Ishigaki’s shopping offer includes gourmet foods and colorful local crafts, split between traditional markets and shiny contemporary arcades. You’ll find most shops a short distance from the city’s port, along the intersection that unites Sanbashi and Shiyakusho streets. Yu-gurena Mall, also referred to as Euglena Mall, is a great place to source souvenirs. A jumble of fresh fruit, clothes and gift stalls, it’s one of Ishigaki’s foremost shopping destinations, offering rows of vendors along two covered avenues. If you’re looking for a unique island keepsake, here is where you’ll find it.
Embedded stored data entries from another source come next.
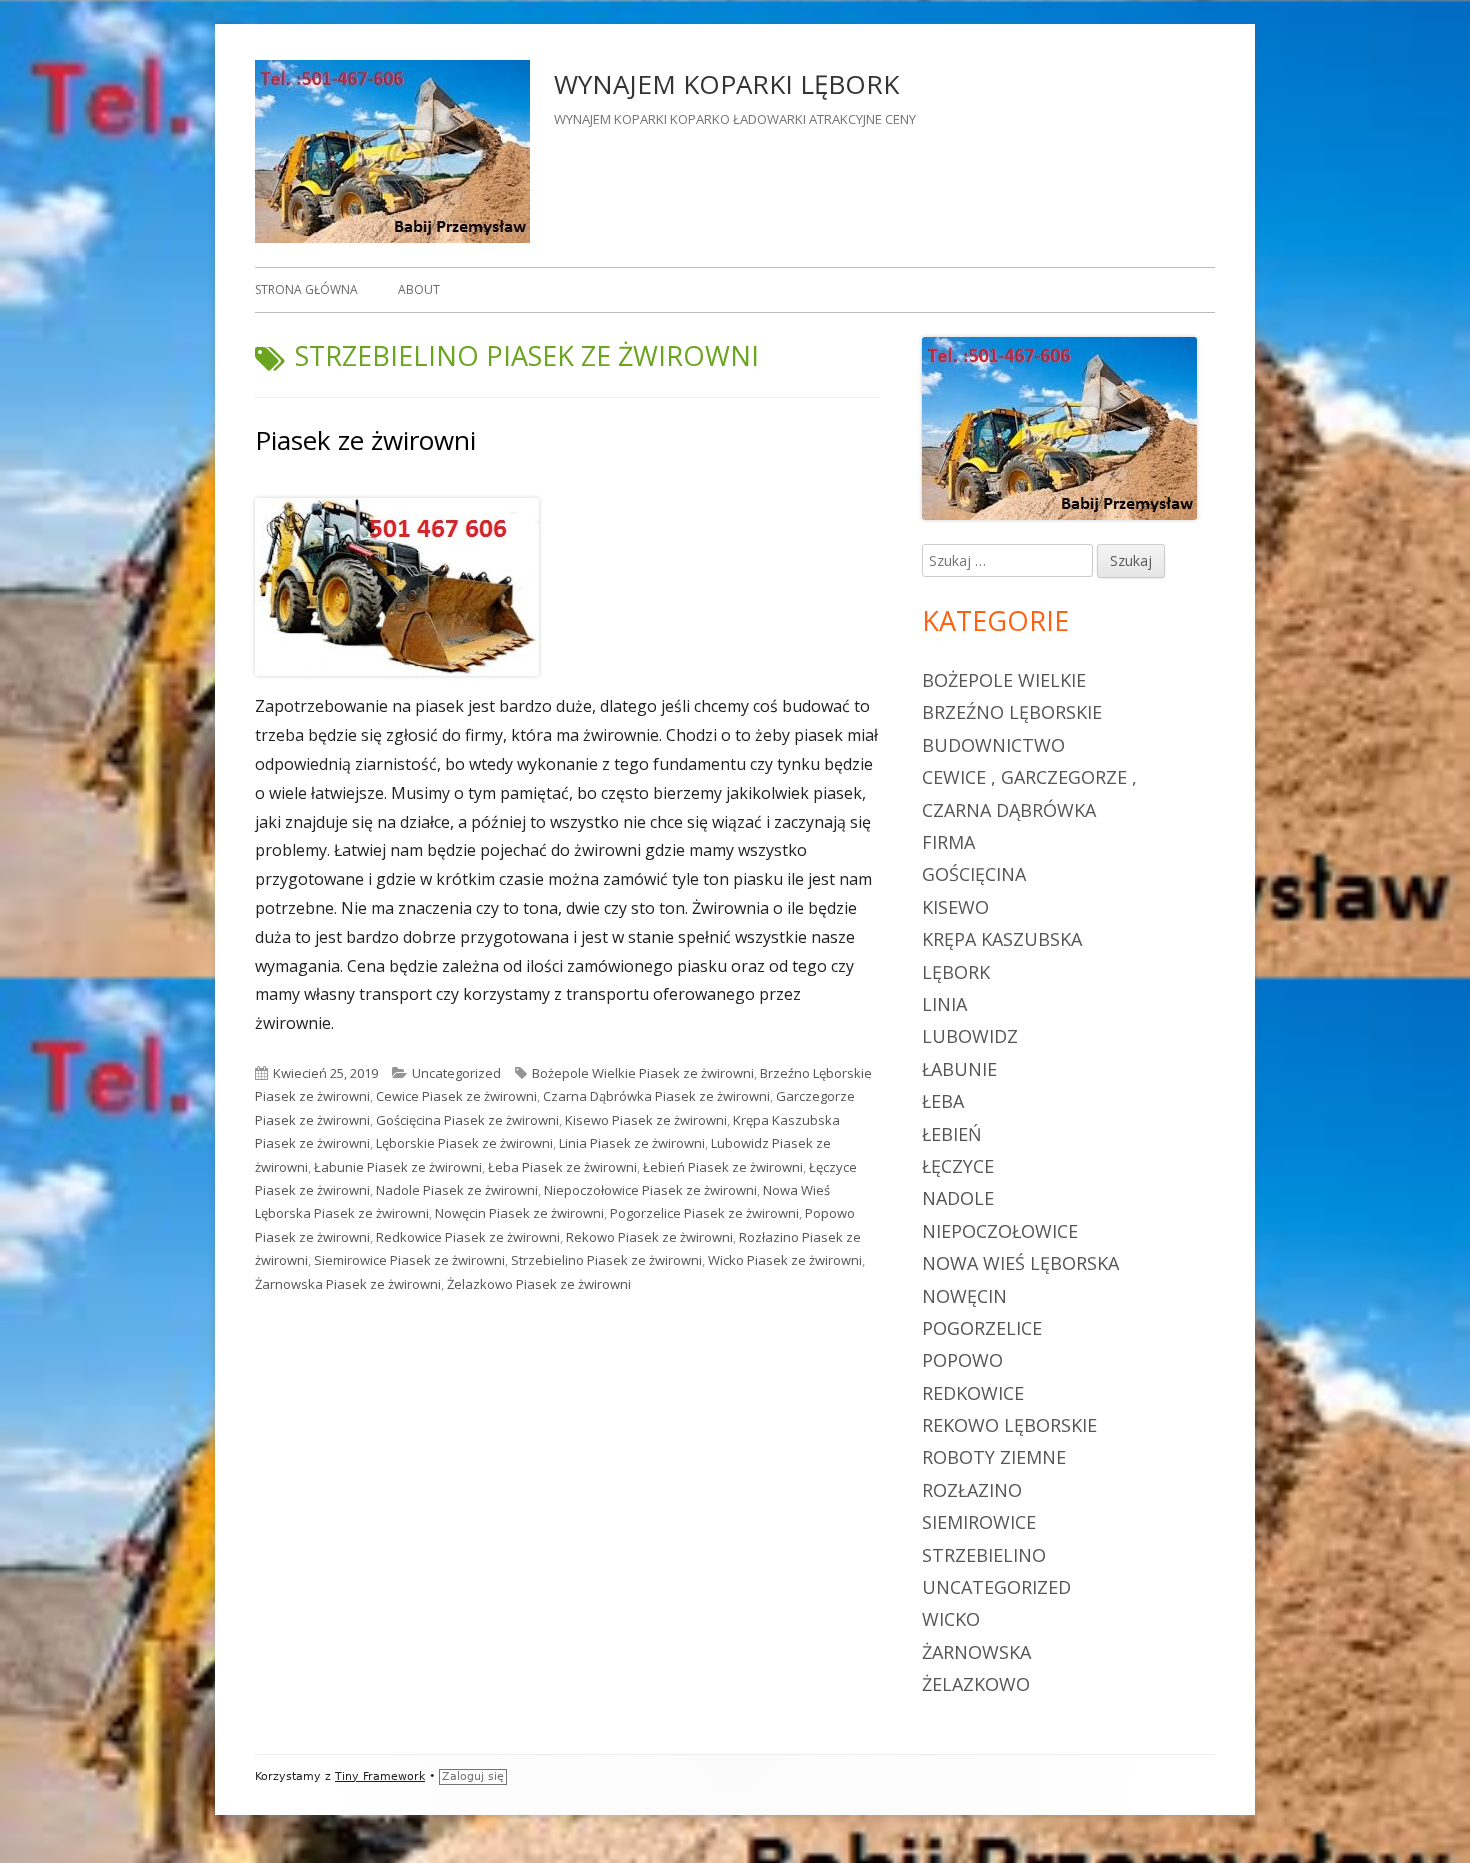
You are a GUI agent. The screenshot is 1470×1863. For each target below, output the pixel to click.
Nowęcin (964, 1296)
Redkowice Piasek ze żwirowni (468, 1237)
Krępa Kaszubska (1002, 939)
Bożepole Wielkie (1004, 680)
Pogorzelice (982, 1328)
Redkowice (973, 1393)
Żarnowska (976, 1652)
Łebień (952, 1134)
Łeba (943, 1101)
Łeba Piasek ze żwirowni (562, 1167)
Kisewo (955, 907)
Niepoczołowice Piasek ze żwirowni (650, 1190)
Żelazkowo (976, 1684)
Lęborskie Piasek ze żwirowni (464, 1143)
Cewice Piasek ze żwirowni (456, 1096)
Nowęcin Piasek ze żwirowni (519, 1213)
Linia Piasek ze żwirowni (632, 1143)
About (419, 289)
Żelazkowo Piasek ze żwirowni (539, 1284)
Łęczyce (958, 1166)
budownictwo (993, 745)
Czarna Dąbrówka (1009, 810)
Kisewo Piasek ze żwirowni (646, 1120)
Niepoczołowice (1000, 1231)
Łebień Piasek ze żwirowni (723, 1167)
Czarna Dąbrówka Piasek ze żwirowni (656, 1096)
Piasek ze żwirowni (365, 440)
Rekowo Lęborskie (1009, 1425)
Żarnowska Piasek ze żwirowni (348, 1284)
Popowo (962, 1360)
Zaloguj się (473, 1776)
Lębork (956, 972)
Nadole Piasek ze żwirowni (457, 1190)
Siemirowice (979, 1522)
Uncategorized (456, 1073)
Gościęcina (974, 874)
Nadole (958, 1198)
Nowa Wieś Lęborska (1020, 1263)
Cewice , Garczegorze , (1029, 777)
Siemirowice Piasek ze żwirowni (409, 1260)
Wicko (951, 1619)
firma (948, 842)
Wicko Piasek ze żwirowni (785, 1260)
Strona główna (306, 289)
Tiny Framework (380, 1776)
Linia (944, 1004)
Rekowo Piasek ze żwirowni (649, 1237)
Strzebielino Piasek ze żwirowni (606, 1260)
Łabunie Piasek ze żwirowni (398, 1167)
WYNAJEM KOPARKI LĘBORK (726, 84)
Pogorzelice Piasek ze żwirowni (704, 1213)
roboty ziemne (994, 1457)
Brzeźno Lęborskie (1012, 712)
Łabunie (959, 1069)
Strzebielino (984, 1555)
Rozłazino (972, 1490)
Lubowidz (970, 1036)
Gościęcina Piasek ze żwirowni (467, 1120)
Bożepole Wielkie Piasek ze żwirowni (643, 1073)
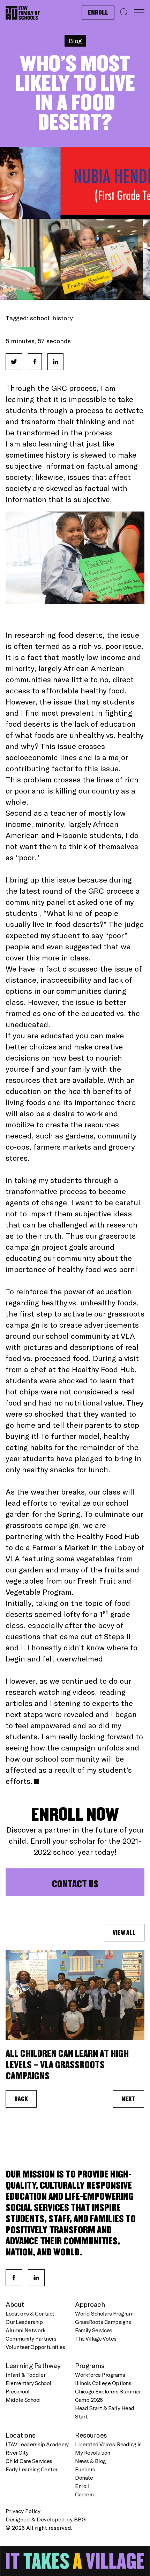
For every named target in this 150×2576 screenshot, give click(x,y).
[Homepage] (23, 10)
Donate (84, 2477)
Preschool (18, 2391)
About (15, 2304)
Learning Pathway (33, 2365)
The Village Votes (96, 2338)
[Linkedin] (36, 2277)
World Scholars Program (104, 2313)
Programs (89, 2365)
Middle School (23, 2399)
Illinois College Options (103, 2383)
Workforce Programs (100, 2374)
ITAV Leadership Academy (37, 2444)
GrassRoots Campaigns (103, 2321)
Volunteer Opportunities (35, 2346)
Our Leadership (24, 2321)
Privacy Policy (23, 2510)
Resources (91, 2435)
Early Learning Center (32, 2469)
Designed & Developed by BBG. (46, 2519)
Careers (84, 2494)
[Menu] (139, 12)
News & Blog (90, 2460)
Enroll (98, 12)
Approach (90, 2304)
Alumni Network (25, 2330)
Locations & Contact (30, 2313)
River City (17, 2452)
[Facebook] (14, 2277)
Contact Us (75, 1884)
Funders (85, 2469)
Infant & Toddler (25, 2374)
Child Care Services (29, 2460)
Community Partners (31, 2338)
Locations (21, 2435)
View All (124, 1933)
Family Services (93, 2330)
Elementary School (28, 2383)
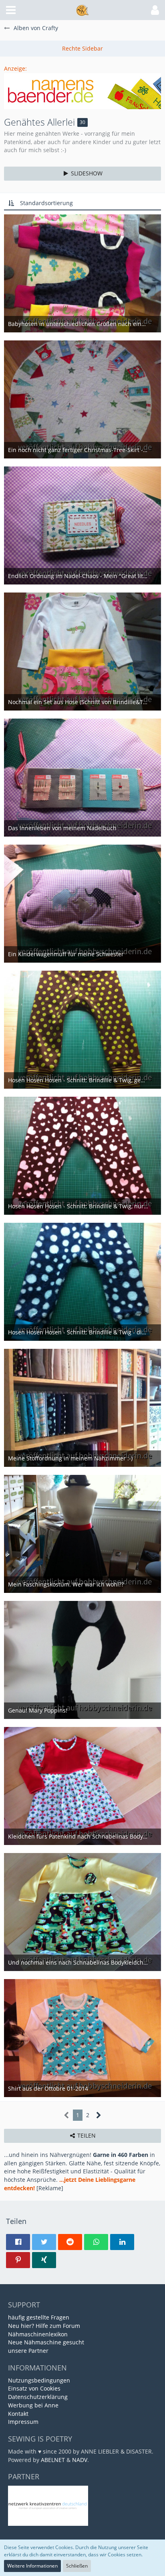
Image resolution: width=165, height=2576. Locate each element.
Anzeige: (15, 68)
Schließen (77, 2565)
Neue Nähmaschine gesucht (46, 2342)
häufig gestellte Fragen (38, 2317)
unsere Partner (28, 2350)
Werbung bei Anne (33, 2405)
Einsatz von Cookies (34, 2388)
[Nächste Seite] (99, 2115)
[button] (11, 10)
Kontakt (18, 2413)
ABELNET (53, 2460)
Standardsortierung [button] (46, 203)
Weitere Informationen (32, 2565)
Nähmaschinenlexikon (38, 2334)
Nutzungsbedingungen (39, 2380)
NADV (79, 2460)
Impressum (23, 2421)
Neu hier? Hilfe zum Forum (44, 2326)
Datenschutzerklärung (38, 2397)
The market sells everything from local salt and ceramics to bottled sand from Kaji Beach.
Wider Ishigaki is a treasure trove of history, adventure and discovery. Take a glass-bottom boat tour at Kariba Bay to see pearls, reefs and marine life unfold beneath your feet or make the hour long hike up Mt. Omoto, the highest peak in Japan’s Okinawa province. Just a six minute drive (or 40 minute walk) from town is Ishigaki Stalactite Cave, a 200,000 year old limestone cave you can walk through via raised platform. Kayak tours along the Miyara River also depart close to the city. The river is lined by dense mangrove forests, and guided excursions typically last for around 90 minutes.